In the past, Prodromides has had problems with a balky left knee and 10 days before the competition, the knee pain returned.
That was just one of several challenges that the 56-year-old was faced with before the games.
Challenges in her personal life that she called “life stuff,” a flu-like illness shortly before the competition, a surprise canceled flight and pain in the knee all made the trip to Madison a lot to overcome.
“I really believe that obstacles are just things to overcome, it’s just a speed bump,” she said. “I didn’t give up and had so many obstacles that I had to push through.”
As she is every year, Prodromides, who teaches physical education at Bookcliff Middle School, was fit and chiseled as she departed for the games.

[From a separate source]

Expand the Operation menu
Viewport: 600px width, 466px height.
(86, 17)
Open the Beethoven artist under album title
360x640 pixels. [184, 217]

She said that she was more fit and stronger than she was last year, but the running workouts took their toll at the competition.
Prodromides is now faced with a dilemma, which is even more difficult to evaluate since she came home with a silver medal instead of gold.
“I thought if I won this one I would retire, but now, I think I’d like to go out on a win,” she said.
The left knee remains a huge concern.
Prodromides accepts that injuries can be part of competing but she also knows there’s a fine line between health and pushing the body too far.
“There’s CrossFit for health and that’s good for the general population but when you do CrossFit for sport you push so much harder,” she said.
Her training schedule is intense, hitting the gym up to five hours a day, twice a day, five days a week.
She thinks the CrossFit Games are likely to continue to include more endurance workouts.
“I think they want to involve as many different kinds of athletes as they can, and that’s good, so this year’s emphasis was on the endurance side,” she said.
Endurance workouts means more running challenges.
“(This year) shows me that’s where I need to work if I want to continue. I’m just undecided right now,” she said. “My competitive side says ‘yes, I will,’ but I need to see how I feel.
“I just know that I still love CrossFit,” she said.